Blog Post / Jan. 13, 2020

Harassment is not the right business decision

Written by Claudia Williams

I was 21 years old and working in hospitality. I went to my supervisor after some of the male guests were making me uncomfortable, saying things and touching me inappropriately.

I explained that my breasts had been touched, and that one man had rubbed my arm from shoulder to hand while taking a receipt from my fingertips. My supervisor looked at me and said, “Claudia, they pay a lot of money to be members here.”

Message received. I opted against prostitution as a profession. I found another job and quit.

At that time, I had no idea I would go to law school, become an employment attorney and ultimately become a workplace culture and leadership consultant. It’s nothing if not ironic. Here’s the thing – Title VII of the Civil Rights Law and corresponding state laws that prohibit sexual harassment in the workplace have not and do not eliminate its existence.

Women and men have stories. Many haven’t told their stories for fear of committing career suicide or losing dignity and respect or because of responses like Donna Karan’s (questioning whether victims are asking for it).

Enough.

The reason people who behave like Harvey Weinstein are able to engage in the systematic abuse of women in the workplace is because silence is being bought like a bag of groceries. The company approaches harassment like a business decision rather than a crippling, cultural problem. It costs less to buy silence than it does to lose a powerful rainmaker.

When a financial settlement is not accompanied by serious consequences for the bad actor, then we have created a system that enables repeated bad behavior. And when the bad actors are responsible for the financial success of a company, silence is far more favorable than consequences, because consequences may cost the company more than silence. It’s simple math.

But thanks to technology and the ability of stories to spread like wildfire, the cost of silence is becoming increasingly more expensive than the cost of consequences. Third parties, such as sponsors and consumers, have far more influence now than ever before, and they are exercising that power.
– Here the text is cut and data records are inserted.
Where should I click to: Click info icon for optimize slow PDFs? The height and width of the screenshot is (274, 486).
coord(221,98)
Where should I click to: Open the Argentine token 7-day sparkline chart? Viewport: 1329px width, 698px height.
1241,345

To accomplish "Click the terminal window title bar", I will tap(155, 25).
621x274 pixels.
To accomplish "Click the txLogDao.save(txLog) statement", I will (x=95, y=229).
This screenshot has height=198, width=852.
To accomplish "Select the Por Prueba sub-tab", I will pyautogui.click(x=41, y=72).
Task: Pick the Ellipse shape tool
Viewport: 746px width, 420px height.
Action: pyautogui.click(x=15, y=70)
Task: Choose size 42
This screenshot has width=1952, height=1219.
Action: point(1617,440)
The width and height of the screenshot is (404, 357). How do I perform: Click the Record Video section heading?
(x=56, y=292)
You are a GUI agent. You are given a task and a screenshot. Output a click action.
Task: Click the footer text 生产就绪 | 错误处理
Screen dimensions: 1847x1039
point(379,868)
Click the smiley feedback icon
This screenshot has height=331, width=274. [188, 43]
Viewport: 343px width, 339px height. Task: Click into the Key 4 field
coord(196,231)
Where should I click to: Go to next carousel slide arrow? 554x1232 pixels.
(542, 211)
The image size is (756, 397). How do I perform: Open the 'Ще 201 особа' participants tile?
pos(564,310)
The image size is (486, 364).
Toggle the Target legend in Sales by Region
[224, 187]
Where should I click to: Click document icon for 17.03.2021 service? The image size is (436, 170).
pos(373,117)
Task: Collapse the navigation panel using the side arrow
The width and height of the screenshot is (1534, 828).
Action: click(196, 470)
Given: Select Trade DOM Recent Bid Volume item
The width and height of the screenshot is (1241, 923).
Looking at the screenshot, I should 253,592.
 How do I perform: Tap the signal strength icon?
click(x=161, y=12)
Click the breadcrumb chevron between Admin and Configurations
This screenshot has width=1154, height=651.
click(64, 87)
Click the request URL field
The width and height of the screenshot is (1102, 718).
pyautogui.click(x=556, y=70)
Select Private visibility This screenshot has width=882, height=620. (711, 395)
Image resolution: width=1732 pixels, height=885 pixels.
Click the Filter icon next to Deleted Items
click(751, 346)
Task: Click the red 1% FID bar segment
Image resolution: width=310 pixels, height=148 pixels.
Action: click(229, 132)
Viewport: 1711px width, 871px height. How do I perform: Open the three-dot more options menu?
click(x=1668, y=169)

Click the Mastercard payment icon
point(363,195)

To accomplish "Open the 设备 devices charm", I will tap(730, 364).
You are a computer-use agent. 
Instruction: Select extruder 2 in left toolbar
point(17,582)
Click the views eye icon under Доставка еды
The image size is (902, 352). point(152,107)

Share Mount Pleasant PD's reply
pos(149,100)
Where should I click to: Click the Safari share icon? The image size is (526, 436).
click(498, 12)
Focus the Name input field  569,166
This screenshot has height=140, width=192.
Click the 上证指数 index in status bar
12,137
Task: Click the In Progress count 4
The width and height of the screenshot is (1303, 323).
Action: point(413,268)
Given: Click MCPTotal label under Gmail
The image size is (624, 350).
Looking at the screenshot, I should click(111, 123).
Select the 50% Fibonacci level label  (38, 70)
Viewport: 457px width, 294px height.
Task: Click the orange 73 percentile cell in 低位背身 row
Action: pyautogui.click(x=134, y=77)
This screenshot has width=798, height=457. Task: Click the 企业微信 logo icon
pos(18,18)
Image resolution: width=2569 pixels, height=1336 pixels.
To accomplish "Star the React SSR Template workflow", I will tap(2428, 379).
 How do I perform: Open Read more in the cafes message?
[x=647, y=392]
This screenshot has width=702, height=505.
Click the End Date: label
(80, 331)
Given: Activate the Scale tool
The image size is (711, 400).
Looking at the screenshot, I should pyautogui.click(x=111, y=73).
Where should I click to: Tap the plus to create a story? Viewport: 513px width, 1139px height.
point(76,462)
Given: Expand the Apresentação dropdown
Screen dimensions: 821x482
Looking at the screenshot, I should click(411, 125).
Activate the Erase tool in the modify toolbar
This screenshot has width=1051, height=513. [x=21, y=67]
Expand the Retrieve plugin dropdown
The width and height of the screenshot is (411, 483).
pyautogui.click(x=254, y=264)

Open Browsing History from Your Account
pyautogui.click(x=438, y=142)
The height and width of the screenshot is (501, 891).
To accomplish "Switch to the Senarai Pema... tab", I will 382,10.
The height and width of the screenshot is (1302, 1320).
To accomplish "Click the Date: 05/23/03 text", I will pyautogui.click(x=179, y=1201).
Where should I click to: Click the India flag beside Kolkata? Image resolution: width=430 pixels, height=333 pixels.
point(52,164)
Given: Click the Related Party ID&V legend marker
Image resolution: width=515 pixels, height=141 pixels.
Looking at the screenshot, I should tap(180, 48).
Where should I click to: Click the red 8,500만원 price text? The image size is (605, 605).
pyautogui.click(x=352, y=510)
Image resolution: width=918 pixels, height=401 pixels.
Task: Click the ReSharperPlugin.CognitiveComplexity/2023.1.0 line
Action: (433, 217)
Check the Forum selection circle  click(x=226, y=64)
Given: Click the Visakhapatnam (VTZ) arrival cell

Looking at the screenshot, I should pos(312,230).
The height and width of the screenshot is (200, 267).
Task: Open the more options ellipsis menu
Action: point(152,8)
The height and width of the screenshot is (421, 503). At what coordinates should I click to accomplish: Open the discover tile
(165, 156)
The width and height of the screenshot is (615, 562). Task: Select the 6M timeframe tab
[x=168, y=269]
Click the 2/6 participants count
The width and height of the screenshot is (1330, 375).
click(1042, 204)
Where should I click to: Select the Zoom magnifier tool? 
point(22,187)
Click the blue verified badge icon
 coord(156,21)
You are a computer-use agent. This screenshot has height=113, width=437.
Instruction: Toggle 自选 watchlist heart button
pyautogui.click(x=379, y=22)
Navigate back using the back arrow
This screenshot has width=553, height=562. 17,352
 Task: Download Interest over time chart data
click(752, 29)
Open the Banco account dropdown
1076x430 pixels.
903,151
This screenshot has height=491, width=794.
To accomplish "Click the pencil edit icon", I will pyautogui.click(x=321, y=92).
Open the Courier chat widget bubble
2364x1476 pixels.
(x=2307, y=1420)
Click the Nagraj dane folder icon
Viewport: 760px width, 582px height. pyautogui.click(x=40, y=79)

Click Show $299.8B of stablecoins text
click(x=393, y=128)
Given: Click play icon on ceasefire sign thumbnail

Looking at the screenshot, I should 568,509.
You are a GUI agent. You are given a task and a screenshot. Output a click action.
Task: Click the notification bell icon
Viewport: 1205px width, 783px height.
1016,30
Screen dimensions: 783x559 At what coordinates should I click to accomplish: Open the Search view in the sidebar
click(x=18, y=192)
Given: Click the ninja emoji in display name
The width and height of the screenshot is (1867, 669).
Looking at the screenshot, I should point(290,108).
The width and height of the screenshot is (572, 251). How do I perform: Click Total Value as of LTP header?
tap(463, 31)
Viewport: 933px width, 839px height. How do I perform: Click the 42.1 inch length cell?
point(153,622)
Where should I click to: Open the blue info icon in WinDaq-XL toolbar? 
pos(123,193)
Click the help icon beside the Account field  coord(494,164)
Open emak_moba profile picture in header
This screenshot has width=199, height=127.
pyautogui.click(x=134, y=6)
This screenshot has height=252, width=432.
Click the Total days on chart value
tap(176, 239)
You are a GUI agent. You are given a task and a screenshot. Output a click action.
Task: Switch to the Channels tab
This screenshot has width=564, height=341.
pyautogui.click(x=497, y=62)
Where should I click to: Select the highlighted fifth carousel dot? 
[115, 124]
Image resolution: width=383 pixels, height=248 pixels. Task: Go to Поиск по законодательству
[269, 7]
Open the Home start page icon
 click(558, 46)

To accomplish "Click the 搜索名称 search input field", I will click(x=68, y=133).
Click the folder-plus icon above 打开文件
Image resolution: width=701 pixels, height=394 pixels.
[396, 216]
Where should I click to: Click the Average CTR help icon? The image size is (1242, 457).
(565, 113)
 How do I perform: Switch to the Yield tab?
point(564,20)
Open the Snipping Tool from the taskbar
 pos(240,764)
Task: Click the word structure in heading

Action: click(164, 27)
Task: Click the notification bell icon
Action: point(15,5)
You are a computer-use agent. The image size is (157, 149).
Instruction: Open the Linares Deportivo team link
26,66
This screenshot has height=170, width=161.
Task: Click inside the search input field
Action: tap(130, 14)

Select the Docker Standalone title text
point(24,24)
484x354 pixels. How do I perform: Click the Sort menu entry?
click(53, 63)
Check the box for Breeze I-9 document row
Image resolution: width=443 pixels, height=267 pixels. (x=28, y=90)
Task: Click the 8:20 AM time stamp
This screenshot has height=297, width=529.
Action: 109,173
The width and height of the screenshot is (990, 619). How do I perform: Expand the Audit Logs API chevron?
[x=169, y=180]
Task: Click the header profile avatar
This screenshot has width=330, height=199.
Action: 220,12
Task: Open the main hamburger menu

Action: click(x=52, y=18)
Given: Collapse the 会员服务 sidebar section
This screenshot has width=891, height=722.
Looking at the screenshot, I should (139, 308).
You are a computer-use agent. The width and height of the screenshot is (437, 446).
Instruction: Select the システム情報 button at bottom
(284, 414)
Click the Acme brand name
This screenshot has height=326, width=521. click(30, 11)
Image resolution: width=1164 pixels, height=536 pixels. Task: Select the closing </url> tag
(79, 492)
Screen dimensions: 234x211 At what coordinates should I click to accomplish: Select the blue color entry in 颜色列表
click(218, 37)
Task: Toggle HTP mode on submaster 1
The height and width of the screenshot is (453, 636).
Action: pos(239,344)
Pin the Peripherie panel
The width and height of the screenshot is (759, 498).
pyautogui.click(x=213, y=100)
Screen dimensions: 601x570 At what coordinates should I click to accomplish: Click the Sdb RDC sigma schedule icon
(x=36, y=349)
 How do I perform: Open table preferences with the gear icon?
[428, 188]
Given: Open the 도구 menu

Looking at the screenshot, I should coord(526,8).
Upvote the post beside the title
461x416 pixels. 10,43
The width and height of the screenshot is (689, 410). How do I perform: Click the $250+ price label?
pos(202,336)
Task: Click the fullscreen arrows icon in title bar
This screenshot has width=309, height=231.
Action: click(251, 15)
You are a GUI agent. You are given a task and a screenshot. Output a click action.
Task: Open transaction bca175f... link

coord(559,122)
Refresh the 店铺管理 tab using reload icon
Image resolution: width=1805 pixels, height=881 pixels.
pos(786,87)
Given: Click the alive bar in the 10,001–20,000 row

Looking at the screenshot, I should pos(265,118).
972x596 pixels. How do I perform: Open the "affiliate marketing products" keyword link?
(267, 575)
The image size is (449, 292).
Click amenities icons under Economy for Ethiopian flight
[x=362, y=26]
There is a reason “second chances” are not called seventh chances or seventeenth chances. We’re human, and we will make mistakes. A mistake is something from which we learn and that we do not repeat. Repeated bad acts, however, are not mistakes. They are conscious choices. That is the recipe for toxic workplace cultures.

We need to be different. We need to reshape the dialogue. We need to end the silence. We need to build cultures where all employees are judged fairly and held to similar, lawful standards of behavior and performance. We need to build meaningful and appropriate workplace relationships that drive accountability, innovation, collaboration and superior performance.

It can be done, but it needs to start from the top with leaders who are willing to say that harassment has no place in their companies. It starts with three simple steps:

  1. Recognize and eliminate stereotyping. Gender stereotypes come in many forms, such as the way we describe ambitious women as compared to ambitious men. We all have worked with ambitious jerks at some point or another. Jerk knows no gender. Focus on the behavior rather than the gender in those circumstances, and address the behavior accordingly.
  2. Hold people accountable for their behavior. It starts with educating employees about the expected standards. Correct employees who make mistakes and provide them with the coaching they need to change their behavior. If that doesn’t work and the bad behavior continues, say enough is enough. Remember – second chances, not seventeenth chances. This applies to all employees, including rainmakers and senior executives.
  3. Revamp the approach to recruiting and retention of employees. As noted by McKinsey & Company, “Women experience a workplace skewed in favor of men.” It’s blatant at each level of potential promotion, starting with first-level management. Even though women make up more than half of the American workforce, they are “18 percent less likely to be promoted than their male counterparts.” Ask yourself why. Simply put, women are not performing, on average, 18 percent lower than men. They’re only getting paid as if they are.
  4. Finally, to all of the third parties who have the ability to influence (customers, sponsors, social media gurus), use your voice and your money to demand change. Money talks. For too long, it was having the wrong conversation.